The crime of being a Republican, in many portions of the South, is shown by the following testimonies. I interviewed an intelligent colored man, John S. Scott, of Anderson County, South Carolina. He came well recommended as a well qualified teacher. He had taught twenty-eight terms of school in South Carolina and six terms in Georgia; but if he succeeded in collecting half his pay he did well. He handed me a package of certificates and commendations. His friends were about to run him for office, but his life was threatened, and he was informed that they were determined to have a "white man's government," and gave him to understand that if he got the office, his life would be worthless.
Abbeville district, in that State, was Republican, and John Owen was an influential colored Republican. During the election he was arrested and placed in jail, under the charge of selling forty-eight pounds of twisted tobacco without license. When arraigned before the court it was proved that he had no such article, yet they fined him fifty dollars. He had raised tobacco, but it was still in the leaf. The fine was paid, and after the election he was released.
In the Seventh Congressional District, on Coosa River, September 24, 1877, a white man by the name of Burnam offered to purchase a small cotton farm near his, owned by a colored man, and offered him forty dollars for it.
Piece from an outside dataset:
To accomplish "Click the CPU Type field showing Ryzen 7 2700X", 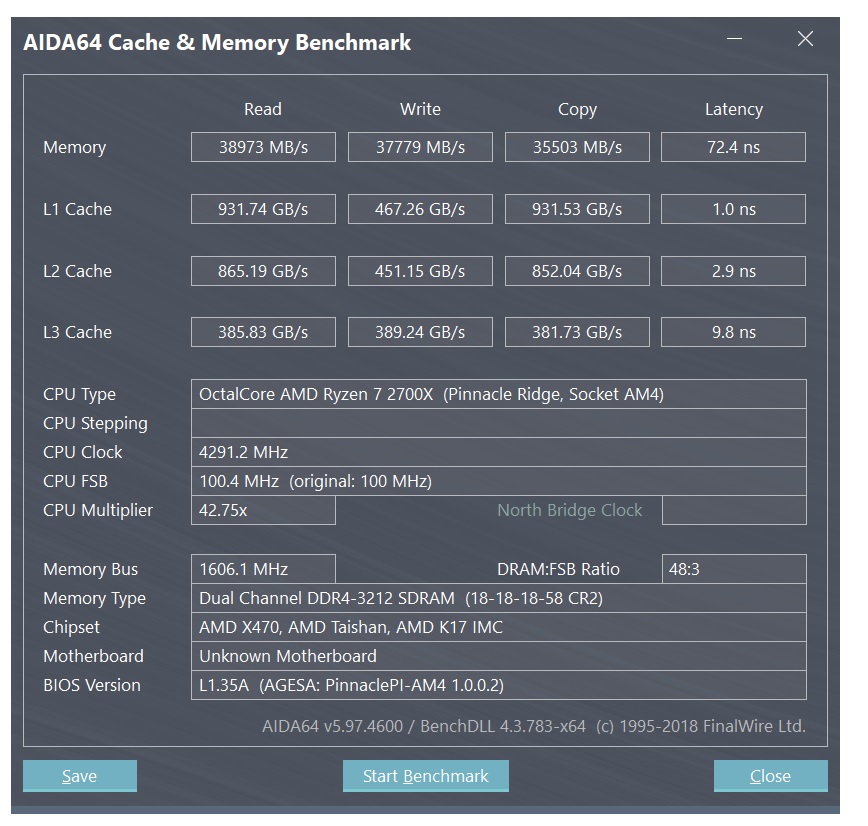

The owner replied, "I will sell to no man for that amount." Nothing more was said on the subject, and the colored man purchased a few pounds of bacon of Burnam and left for home. As he had to pass a little skirt of woods, Burnam took his gun, crossed the woods, and came out ahead of the colored man and shot him dead! He remained at his home two weeks, when the excitement over the cold-blooded murder became unpleasant for him, and he left the neighborhood, and had not returned in March, 1878, the date my informant left the country. The murdered man was a Republican.
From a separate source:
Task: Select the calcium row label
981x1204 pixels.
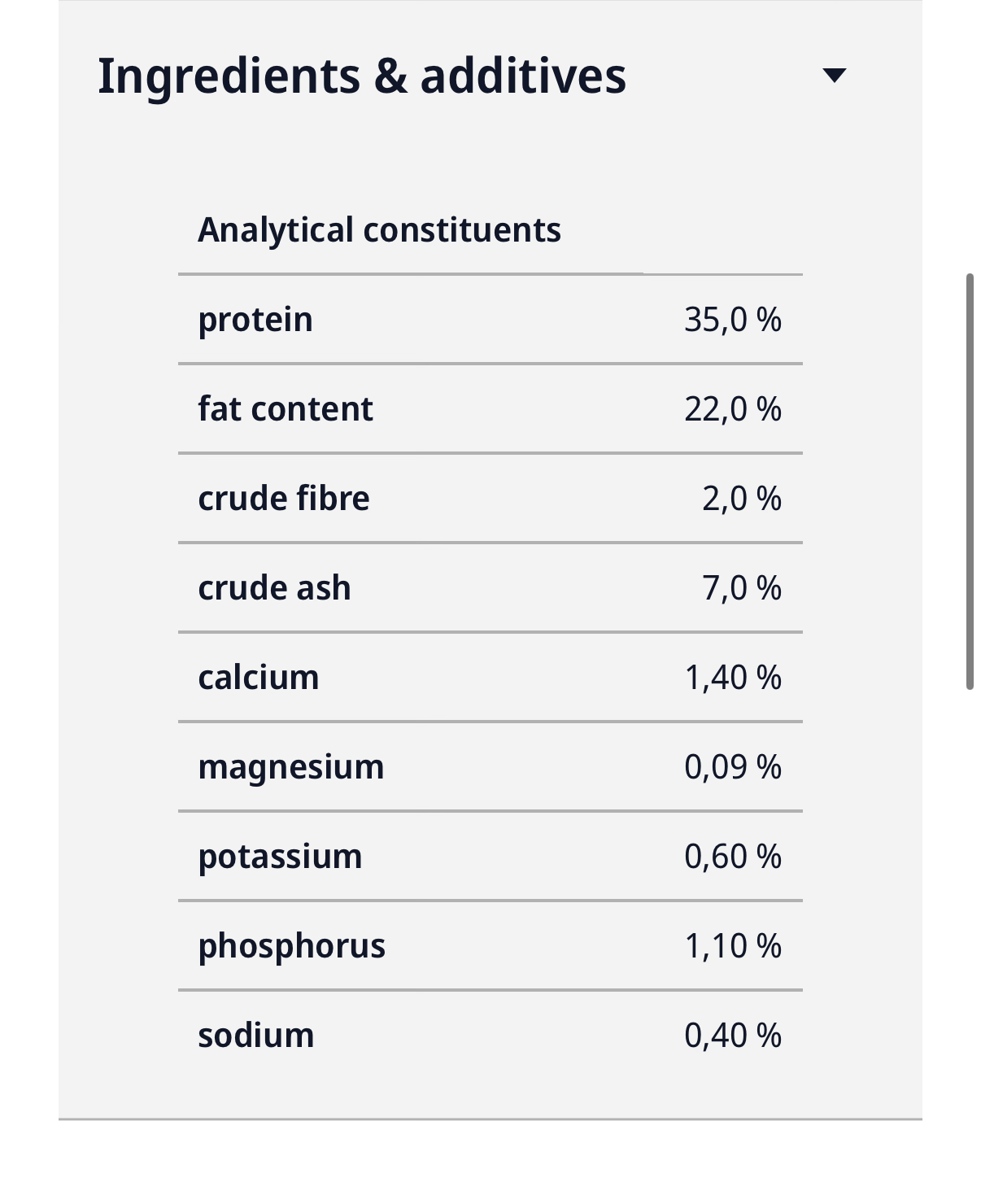Action: (x=259, y=677)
Sanford Griffin was an honorably discharged soldier, and he testified that Columbus Seats was shot dead by Frank Phillips, in Clarksville, Tennessee. Griffin made an effort to have the murderer arrested, but failed. No difference was known to exist between them, except on the subject of politics. Seats was a Republican, and could not be induced to vote the Bourbon ticket.
In the autumn of 1878 Vincent Andersen was brought into Clarksville, Montgomery County, Tennessee, at eleven o'clock A. M. The following night a mob took him out of jail and hanged him on a locust tree on the Nashville Pike, near Clarksville. This case Griffin made an effort to bring before the court, but failed. The jailer, Perkins, said the men who brought Anderson to the jail, came in the night, and having overpowered him, forcibly took the jail key. But a girl of thirteen years testified that she saw the men in conversation with the jailer, and was confident they paid him money. Vincent Anderson had purchased ten acres of land, and had paid every installment promptly, and was on the way to the railroad station to make his last payment, when the mob took him to jail, until the darkness of night favored their wicked purpose of taking his life. He could not be prevailed upon to vote the Bourbon ticket.
One more incident this intelligent ex-Union soldier gave to which he was a witness: A young white woman, Miss Smith, purchased a pistol and remarked, "I am going to kill a nigger before the week is out." During that week her father and Farran, a colored man, had a dispute, but Farran had no thought of any serious result from it. But as Lydia Farran, the wife of the colored man, was on her way to the field to help her husband, Miss Smith, the white girl of eighteen or twenty years of age, took the pistol she had purchased a day or two previously, and followed Lydia and shot her dead! She left two little children, then a colored family got to their distracted father, who escaped for his life. He had not known of any difficulty between his wife and Miss Smith, or any other of the family, and could attribute the cool calculating murder of his wife to no other cause than the little difference of opinion that was expressed a few days previous to the fatal deed! Sanford Griffin succeeded in bringing this case before the court. But the charge of the judge to the jurors was, "You must bear in mind that Miss Smith was the weaker party, and if the shooting was in self-defense, it would be justifiable homicide." The jury so returned their verdict, and the case was dismissed.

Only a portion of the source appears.